● Exercise prompt
Which lines belong in the answer? Exactly those from the line containing "Contact (244, 2447)" through the last line of the records below, repeated as written.

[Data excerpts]
* * * * *

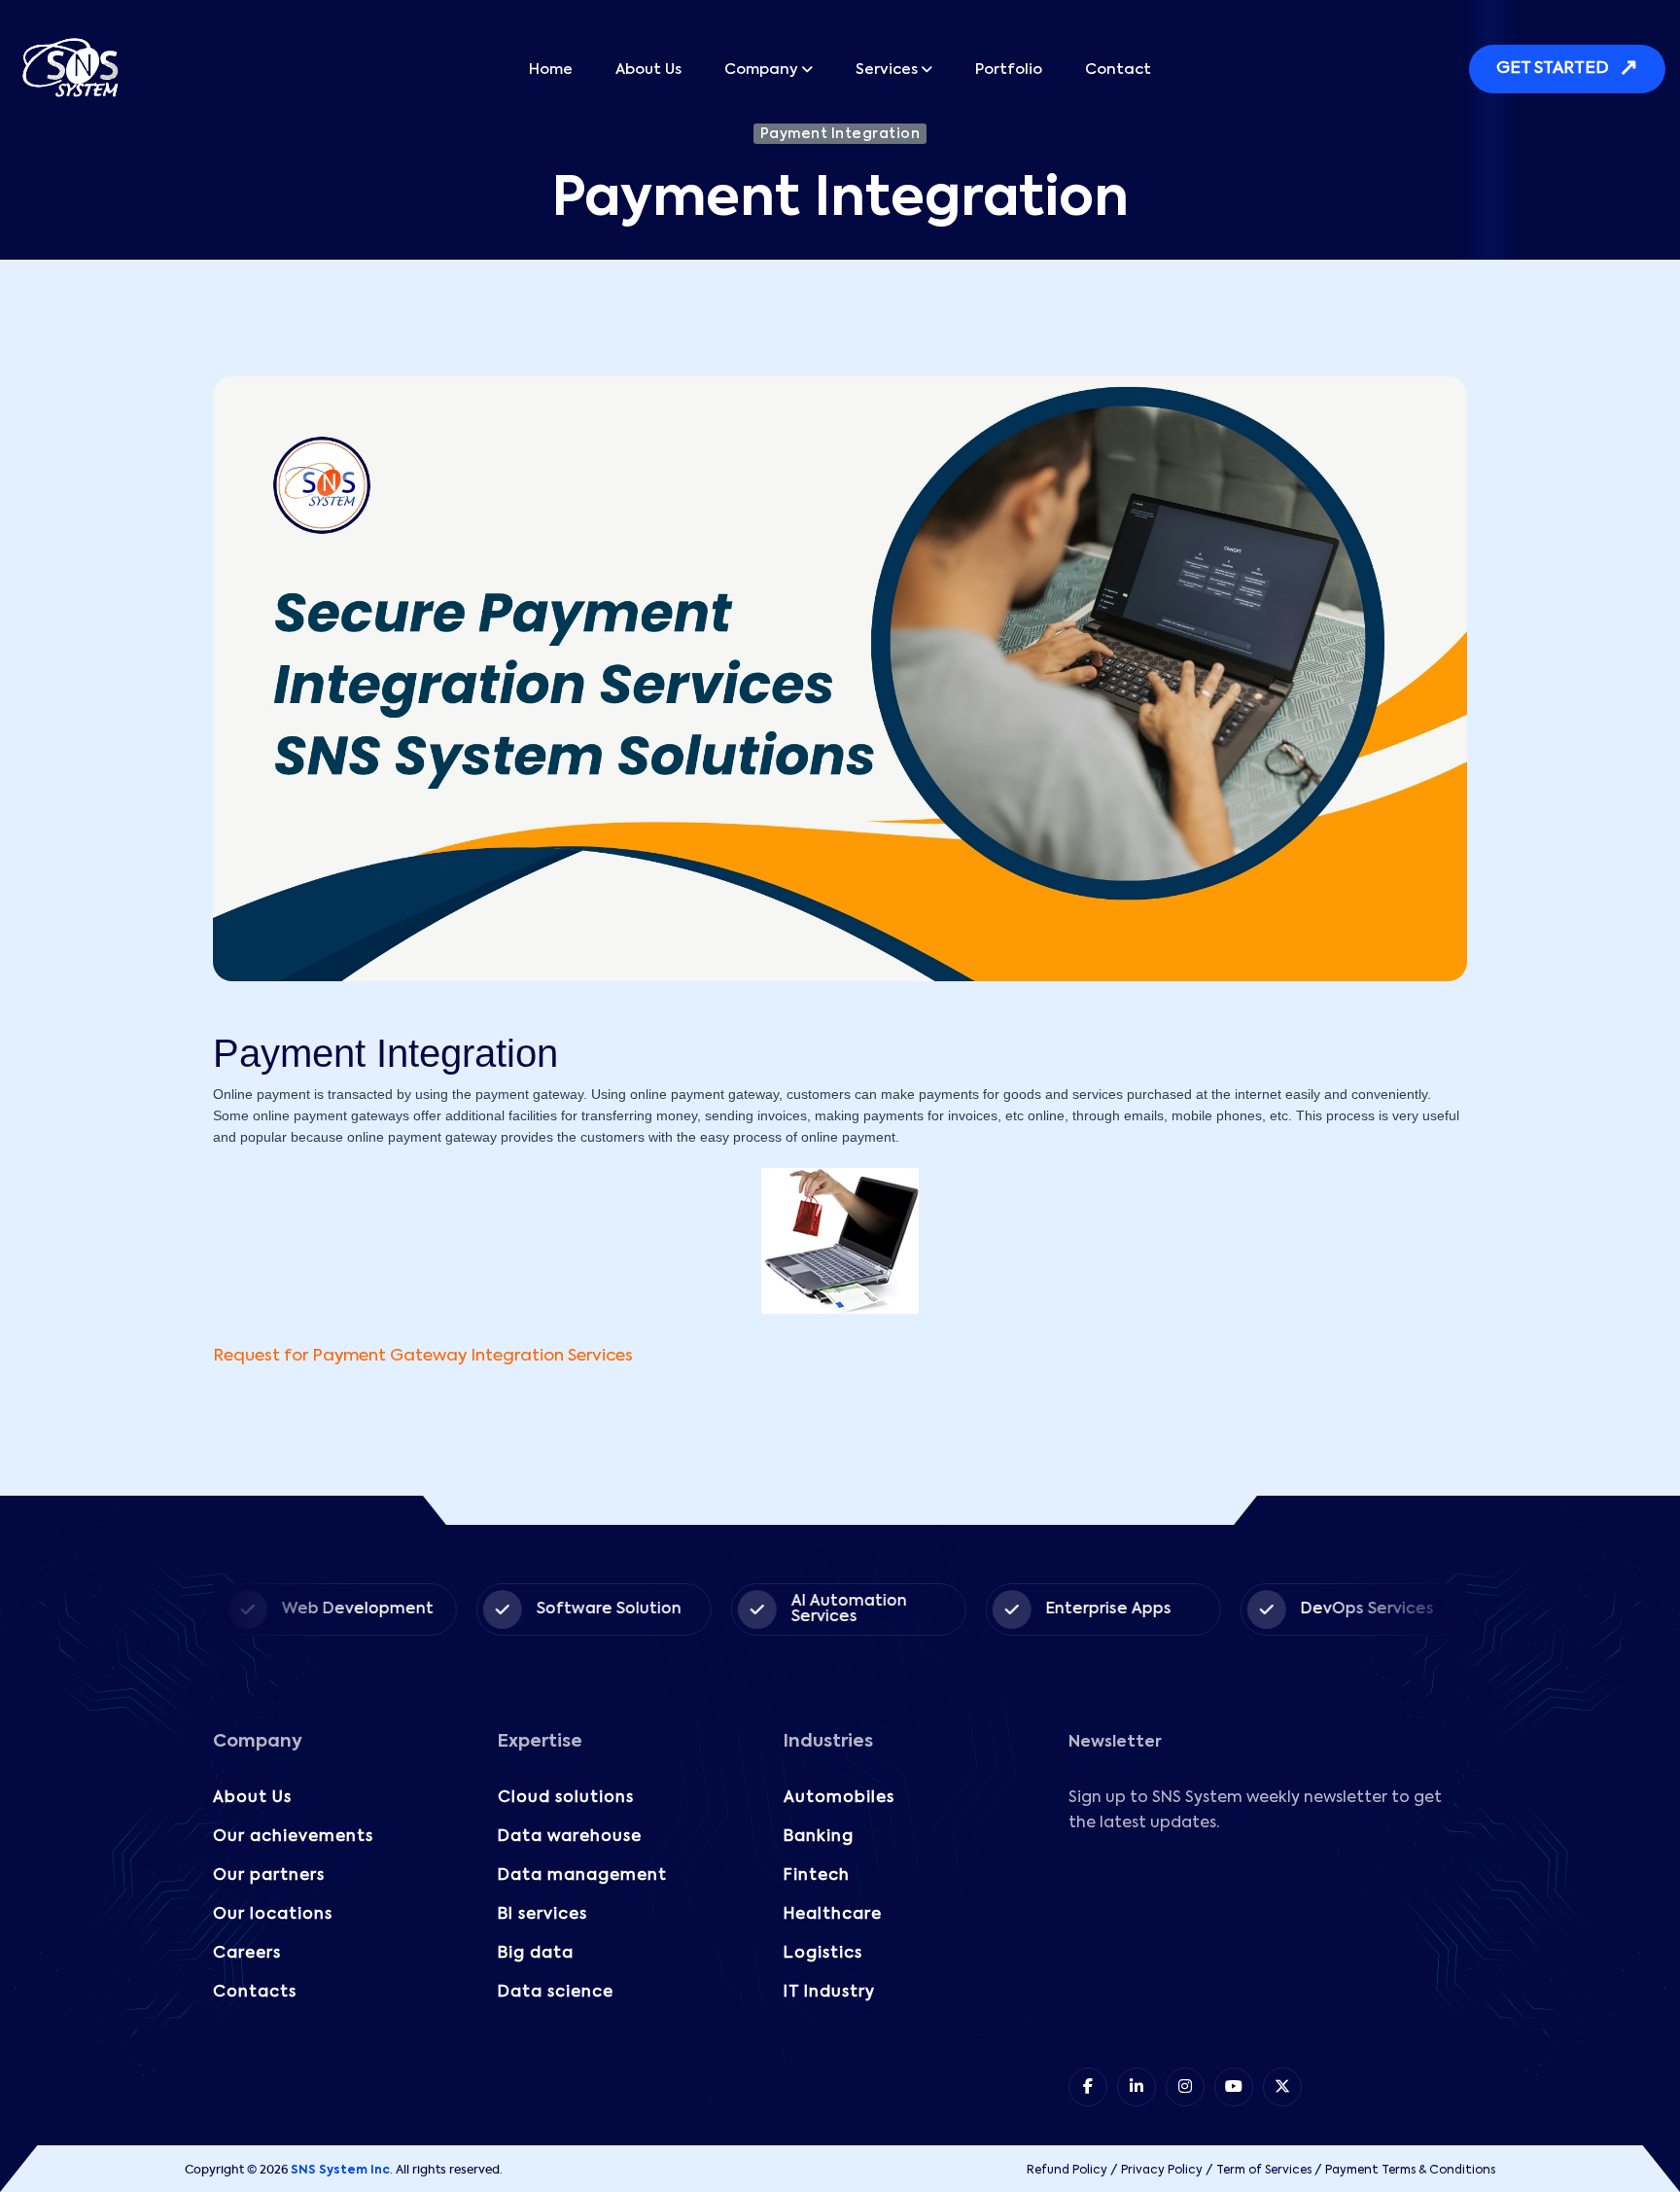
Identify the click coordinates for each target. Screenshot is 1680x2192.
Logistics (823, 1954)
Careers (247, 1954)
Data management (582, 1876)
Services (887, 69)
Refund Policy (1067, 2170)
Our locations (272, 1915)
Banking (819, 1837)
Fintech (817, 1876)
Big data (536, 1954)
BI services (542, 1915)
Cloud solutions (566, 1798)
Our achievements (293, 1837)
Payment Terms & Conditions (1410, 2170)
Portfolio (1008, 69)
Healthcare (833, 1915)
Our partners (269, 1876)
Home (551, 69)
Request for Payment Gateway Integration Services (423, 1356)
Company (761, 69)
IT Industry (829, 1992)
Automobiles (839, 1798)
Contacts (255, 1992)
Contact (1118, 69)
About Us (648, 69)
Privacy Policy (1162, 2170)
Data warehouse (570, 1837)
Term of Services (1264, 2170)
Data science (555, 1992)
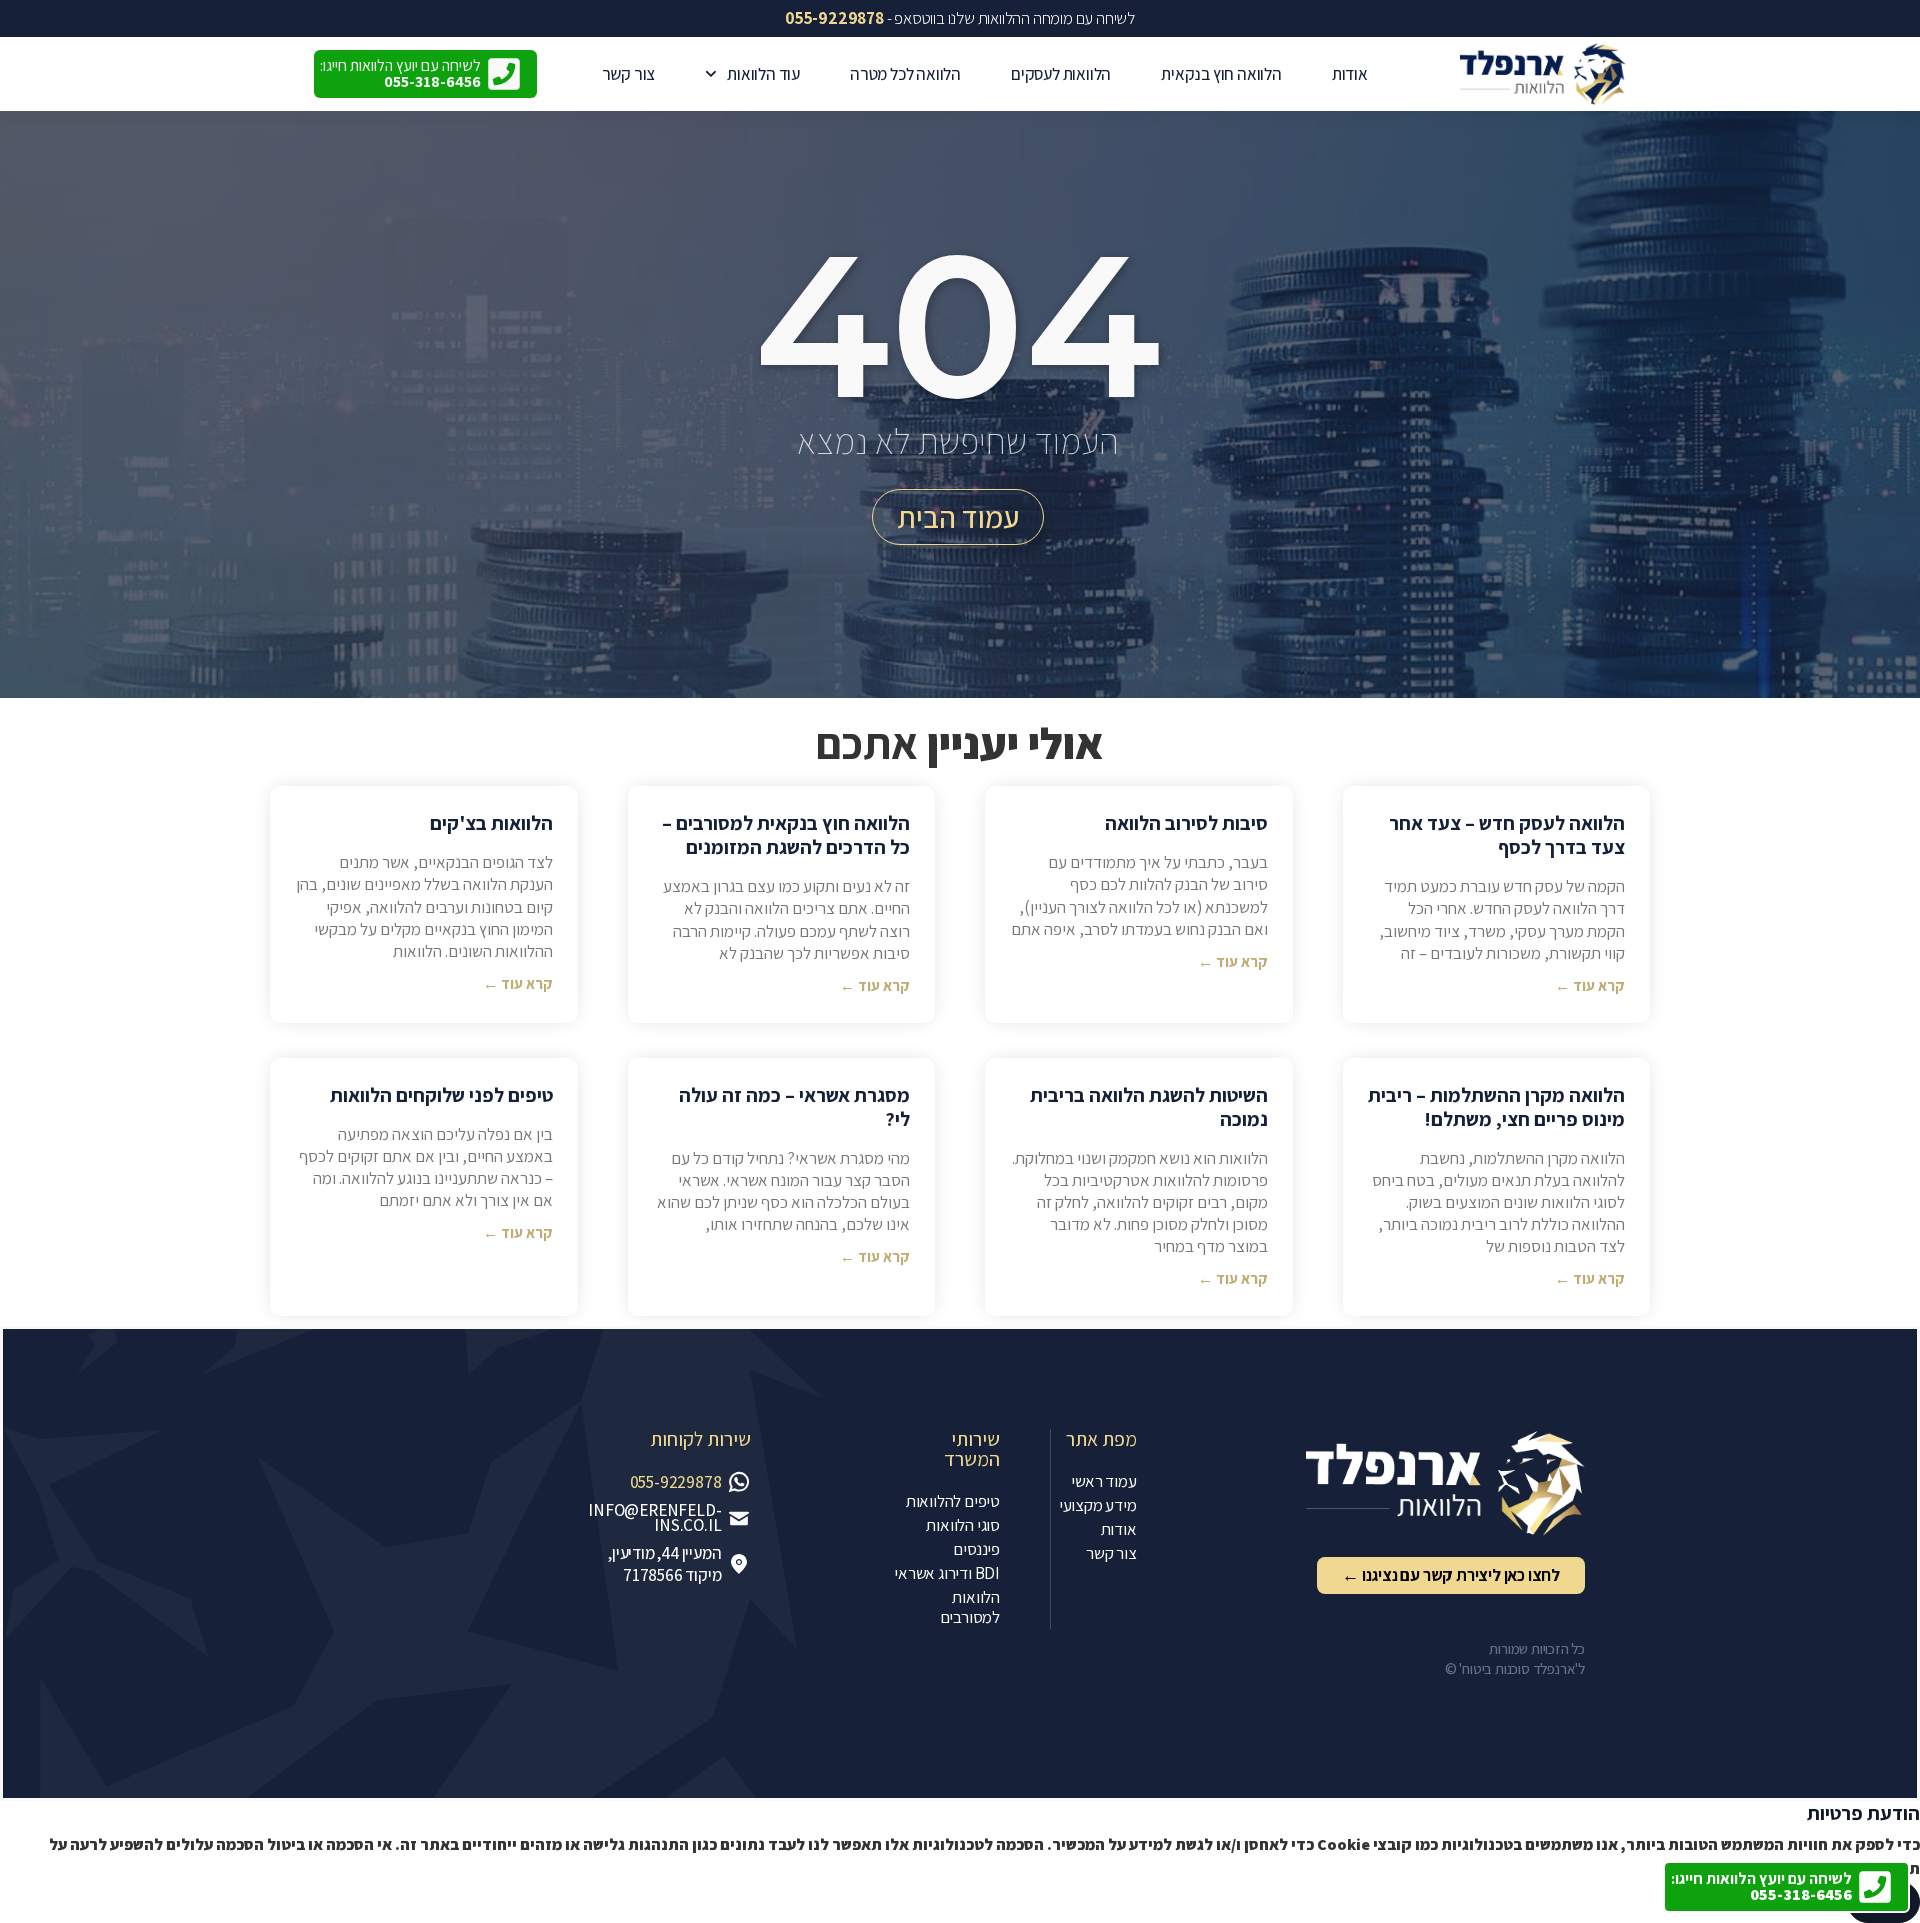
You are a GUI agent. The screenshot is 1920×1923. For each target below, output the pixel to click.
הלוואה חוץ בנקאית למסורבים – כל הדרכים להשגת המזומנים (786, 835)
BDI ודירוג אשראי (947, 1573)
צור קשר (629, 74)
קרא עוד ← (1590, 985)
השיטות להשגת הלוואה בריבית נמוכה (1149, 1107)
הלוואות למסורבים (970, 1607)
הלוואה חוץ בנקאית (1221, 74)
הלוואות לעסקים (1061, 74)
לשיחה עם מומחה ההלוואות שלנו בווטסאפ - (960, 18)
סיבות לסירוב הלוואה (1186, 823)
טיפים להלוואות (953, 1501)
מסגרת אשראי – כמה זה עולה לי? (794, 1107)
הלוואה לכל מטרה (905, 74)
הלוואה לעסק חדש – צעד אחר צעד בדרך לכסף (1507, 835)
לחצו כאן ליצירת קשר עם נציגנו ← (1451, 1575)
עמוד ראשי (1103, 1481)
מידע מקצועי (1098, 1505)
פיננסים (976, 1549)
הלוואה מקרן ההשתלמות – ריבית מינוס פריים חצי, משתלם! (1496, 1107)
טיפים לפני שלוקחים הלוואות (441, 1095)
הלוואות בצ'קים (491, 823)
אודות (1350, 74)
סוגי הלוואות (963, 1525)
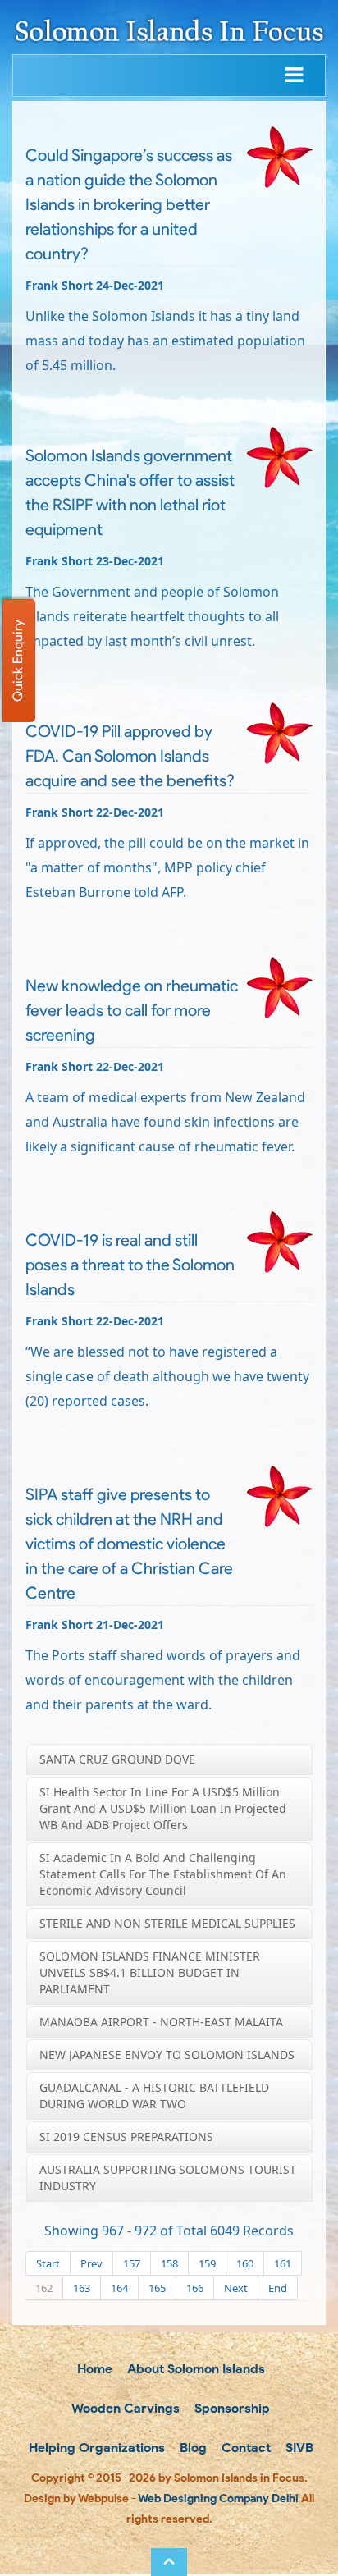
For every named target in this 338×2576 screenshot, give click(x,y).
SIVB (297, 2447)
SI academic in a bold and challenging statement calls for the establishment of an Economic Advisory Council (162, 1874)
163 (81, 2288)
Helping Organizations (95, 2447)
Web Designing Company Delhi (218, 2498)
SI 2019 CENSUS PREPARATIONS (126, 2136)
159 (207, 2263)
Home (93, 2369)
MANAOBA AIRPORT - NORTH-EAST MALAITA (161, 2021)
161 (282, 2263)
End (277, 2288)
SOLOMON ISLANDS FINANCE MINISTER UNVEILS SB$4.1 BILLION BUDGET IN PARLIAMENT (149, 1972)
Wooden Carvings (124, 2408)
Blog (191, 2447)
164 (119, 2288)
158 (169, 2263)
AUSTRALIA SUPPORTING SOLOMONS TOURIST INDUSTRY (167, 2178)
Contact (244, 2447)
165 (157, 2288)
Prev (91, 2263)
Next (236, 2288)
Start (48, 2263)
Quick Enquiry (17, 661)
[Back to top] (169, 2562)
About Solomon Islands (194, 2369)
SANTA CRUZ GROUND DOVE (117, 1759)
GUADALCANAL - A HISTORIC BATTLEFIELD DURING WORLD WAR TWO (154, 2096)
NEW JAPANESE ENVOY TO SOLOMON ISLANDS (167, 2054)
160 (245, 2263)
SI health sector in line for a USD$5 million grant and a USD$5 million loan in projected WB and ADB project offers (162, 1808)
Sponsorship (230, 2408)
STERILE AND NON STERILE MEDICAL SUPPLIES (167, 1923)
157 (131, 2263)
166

* * * * *

● Output for this task
Contact (244, 2447)
165 (157, 2288)
Prev (91, 2263)
Next (236, 2288)
Start (48, 2263)
Quick Enquiry (17, 661)
[Back to top] (169, 2562)
About Solomon Islands (194, 2369)
SANTA CRUZ GROUND DOVE (117, 1759)
GUADALCANAL - A HISTORIC BATTLEFIELD DURING WORLD WAR TWO (154, 2096)
NEW JAPANESE ENVOY TO SOLOMON ISLANDS (167, 2054)
160 (245, 2263)
SI health sector in line for a USD$5 million grant and a USD$5 million loan in projected WB and ADB project offers (162, 1808)
Sponsorship (230, 2408)
STERILE AND NON STERILE MEDICAL SUPPLIES (167, 1923)
157 (131, 2263)
166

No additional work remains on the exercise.